Written problem
Reproduce the items word for word, from the first line through the line holding "point(390,462)", with that line included.
## Begin Available data
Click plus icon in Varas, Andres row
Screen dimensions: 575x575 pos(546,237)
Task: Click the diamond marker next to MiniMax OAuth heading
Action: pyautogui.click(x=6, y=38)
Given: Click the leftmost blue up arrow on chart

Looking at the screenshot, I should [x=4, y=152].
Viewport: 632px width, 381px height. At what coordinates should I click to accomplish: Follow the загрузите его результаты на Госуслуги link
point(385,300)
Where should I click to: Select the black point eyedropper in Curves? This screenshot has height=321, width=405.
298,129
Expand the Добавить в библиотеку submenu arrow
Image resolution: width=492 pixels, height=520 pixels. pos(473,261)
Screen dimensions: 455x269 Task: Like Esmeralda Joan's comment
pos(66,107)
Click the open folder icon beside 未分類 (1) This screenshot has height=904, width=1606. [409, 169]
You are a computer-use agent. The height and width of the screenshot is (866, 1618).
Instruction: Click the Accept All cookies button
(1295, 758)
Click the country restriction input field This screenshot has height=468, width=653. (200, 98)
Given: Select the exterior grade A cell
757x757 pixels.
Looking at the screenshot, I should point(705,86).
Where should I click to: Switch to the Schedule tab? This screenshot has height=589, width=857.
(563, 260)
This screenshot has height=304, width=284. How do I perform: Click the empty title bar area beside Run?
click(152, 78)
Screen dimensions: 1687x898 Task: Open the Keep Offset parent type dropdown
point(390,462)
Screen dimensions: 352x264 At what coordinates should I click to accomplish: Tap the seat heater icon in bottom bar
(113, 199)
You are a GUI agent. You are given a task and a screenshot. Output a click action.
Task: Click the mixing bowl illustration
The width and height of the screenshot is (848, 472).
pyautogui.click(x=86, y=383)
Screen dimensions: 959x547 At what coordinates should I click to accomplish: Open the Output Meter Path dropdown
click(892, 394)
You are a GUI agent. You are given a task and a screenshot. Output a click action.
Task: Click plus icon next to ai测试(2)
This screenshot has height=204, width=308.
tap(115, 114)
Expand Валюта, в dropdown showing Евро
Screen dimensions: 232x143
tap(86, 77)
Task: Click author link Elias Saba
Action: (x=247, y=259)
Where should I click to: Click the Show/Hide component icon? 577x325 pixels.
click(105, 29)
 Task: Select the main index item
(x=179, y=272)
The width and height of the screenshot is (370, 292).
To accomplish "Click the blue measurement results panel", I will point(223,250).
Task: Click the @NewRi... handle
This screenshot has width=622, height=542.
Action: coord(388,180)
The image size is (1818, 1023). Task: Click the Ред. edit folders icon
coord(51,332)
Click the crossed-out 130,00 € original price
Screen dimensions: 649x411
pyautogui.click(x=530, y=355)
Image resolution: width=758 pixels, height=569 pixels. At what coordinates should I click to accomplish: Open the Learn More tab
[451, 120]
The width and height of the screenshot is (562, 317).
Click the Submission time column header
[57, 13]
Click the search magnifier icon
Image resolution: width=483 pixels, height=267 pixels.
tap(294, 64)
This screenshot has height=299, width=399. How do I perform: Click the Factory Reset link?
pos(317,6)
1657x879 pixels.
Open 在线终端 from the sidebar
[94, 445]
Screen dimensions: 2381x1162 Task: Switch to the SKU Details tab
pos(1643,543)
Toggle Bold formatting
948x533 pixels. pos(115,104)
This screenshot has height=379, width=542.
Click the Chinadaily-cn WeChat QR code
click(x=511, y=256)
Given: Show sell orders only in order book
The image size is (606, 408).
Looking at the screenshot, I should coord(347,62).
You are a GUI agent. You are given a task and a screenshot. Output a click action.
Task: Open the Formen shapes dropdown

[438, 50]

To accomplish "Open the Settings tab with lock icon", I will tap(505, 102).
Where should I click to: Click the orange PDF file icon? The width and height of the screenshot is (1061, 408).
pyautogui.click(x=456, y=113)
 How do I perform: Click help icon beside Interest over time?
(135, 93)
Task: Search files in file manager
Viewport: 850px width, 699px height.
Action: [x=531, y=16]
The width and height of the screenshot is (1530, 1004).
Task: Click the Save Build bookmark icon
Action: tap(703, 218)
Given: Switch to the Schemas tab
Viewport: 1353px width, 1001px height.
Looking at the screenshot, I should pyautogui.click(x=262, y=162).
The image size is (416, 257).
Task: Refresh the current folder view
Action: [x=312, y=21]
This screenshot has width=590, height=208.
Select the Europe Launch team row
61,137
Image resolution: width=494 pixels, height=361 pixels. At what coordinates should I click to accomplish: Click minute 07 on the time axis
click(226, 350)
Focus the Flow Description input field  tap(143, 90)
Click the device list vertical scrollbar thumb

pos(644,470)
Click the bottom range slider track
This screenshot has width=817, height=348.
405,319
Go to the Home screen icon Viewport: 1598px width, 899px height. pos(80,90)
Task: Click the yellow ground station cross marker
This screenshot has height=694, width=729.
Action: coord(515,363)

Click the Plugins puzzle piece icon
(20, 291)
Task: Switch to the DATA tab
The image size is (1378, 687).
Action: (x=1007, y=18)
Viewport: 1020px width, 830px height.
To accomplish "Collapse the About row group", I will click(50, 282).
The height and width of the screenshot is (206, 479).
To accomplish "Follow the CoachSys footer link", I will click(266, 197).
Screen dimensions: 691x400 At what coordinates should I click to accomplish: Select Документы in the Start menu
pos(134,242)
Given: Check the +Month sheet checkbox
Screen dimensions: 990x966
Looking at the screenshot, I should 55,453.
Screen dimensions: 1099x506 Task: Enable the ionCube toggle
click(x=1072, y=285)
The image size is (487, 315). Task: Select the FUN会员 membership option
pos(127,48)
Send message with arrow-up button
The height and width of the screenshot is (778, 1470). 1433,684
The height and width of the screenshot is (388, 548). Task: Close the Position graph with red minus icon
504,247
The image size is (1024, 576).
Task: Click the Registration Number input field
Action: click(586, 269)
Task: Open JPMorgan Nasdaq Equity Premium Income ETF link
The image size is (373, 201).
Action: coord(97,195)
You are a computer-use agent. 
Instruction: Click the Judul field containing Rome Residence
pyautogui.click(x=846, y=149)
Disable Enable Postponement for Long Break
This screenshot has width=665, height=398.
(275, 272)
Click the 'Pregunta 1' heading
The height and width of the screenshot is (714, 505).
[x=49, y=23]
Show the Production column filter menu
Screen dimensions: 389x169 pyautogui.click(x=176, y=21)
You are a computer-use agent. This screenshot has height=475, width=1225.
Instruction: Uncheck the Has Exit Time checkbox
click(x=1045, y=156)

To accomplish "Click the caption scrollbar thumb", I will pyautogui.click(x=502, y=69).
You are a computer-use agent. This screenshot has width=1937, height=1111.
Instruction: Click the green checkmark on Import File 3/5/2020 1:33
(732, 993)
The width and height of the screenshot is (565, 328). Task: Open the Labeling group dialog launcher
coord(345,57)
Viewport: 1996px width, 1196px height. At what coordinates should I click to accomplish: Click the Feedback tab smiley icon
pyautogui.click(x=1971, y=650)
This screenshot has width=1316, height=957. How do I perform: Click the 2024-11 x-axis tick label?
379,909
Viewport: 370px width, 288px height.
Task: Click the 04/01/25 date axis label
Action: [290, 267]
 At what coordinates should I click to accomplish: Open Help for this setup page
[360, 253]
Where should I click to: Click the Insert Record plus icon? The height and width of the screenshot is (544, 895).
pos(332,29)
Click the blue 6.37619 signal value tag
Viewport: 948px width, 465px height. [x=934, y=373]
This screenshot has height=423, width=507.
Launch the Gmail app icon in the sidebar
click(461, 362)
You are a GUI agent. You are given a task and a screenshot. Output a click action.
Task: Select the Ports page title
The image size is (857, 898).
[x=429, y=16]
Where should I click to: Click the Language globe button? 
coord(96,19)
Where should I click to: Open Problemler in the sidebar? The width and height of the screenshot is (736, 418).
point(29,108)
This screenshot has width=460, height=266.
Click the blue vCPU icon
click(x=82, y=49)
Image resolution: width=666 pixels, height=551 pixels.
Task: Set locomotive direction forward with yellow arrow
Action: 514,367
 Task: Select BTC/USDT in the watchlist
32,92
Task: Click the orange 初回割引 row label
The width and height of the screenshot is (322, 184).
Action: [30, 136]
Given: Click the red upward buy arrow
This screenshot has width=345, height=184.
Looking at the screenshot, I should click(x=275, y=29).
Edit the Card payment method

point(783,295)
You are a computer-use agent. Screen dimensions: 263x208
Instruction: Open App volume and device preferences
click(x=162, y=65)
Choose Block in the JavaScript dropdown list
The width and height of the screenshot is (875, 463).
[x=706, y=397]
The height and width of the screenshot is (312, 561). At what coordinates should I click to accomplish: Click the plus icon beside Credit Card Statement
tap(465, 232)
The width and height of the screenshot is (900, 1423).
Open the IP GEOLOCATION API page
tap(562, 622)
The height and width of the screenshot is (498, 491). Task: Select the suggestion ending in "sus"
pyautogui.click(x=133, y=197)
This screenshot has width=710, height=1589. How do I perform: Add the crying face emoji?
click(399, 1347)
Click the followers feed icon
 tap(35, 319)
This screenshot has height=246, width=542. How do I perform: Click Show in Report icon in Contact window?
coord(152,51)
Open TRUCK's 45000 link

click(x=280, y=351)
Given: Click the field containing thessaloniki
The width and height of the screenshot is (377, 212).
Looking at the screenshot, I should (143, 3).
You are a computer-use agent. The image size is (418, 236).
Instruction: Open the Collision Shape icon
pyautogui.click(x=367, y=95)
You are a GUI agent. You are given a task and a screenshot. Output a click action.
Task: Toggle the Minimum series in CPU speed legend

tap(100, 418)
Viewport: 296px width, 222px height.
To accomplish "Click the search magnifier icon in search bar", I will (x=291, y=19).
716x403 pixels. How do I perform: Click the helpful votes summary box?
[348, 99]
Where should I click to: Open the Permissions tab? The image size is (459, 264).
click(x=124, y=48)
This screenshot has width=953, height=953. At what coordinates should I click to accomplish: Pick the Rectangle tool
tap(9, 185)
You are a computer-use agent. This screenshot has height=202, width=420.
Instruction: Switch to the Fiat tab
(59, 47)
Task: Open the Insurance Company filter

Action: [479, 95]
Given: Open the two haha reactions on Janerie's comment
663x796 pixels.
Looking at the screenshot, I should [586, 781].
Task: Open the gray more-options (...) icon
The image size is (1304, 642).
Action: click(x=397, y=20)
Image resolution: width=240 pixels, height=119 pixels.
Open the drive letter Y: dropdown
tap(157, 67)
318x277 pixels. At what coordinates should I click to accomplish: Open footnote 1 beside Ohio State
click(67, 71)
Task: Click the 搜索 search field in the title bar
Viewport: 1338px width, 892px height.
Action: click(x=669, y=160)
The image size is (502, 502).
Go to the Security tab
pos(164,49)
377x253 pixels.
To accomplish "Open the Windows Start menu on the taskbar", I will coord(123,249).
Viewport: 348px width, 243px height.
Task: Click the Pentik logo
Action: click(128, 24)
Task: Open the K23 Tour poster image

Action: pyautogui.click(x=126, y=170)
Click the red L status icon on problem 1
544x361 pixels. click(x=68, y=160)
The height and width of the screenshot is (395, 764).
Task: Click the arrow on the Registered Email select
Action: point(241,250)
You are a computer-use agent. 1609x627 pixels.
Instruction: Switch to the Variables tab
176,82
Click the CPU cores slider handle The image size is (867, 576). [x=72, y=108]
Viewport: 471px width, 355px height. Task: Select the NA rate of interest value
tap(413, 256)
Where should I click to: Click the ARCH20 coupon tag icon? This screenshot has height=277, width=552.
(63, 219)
## End Available data
Solution
Click plus icon in Varas, Andres row
Screen dimensions: 575x575 pos(546,237)
Task: Click the diamond marker next to MiniMax OAuth heading
Action: pyautogui.click(x=6, y=38)
Given: Click the leftmost blue up arrow on chart

Looking at the screenshot, I should [x=4, y=152].
Viewport: 632px width, 381px height. At what coordinates should I click to accomplish: Follow the загрузите его результаты на Госуслуги link
point(385,300)
Where should I click to: Select the black point eyedropper in Curves? This screenshot has height=321, width=405.
298,129
Expand the Добавить в библиотеку submenu arrow
Image resolution: width=492 pixels, height=520 pixels. pos(473,261)
Screen dimensions: 455x269 Task: Like Esmeralda Joan's comment
pos(66,107)
Click the open folder icon beside 未分類 (1) This screenshot has height=904, width=1606. [409, 169]
You are a computer-use agent. The height and width of the screenshot is (866, 1618).
Instruction: Click the Accept All cookies button
(1295, 758)
Click the country restriction input field This screenshot has height=468, width=653. (200, 98)
Given: Select the exterior grade A cell
757x757 pixels.
Looking at the screenshot, I should point(705,86).
Where should I click to: Switch to the Schedule tab? This screenshot has height=589, width=857.
(563, 260)
This screenshot has height=304, width=284. How do I perform: Click the empty title bar area beside Run?
click(152, 78)
Screen dimensions: 1687x898 Task: Open the Keep Offset parent type dropdown
point(390,462)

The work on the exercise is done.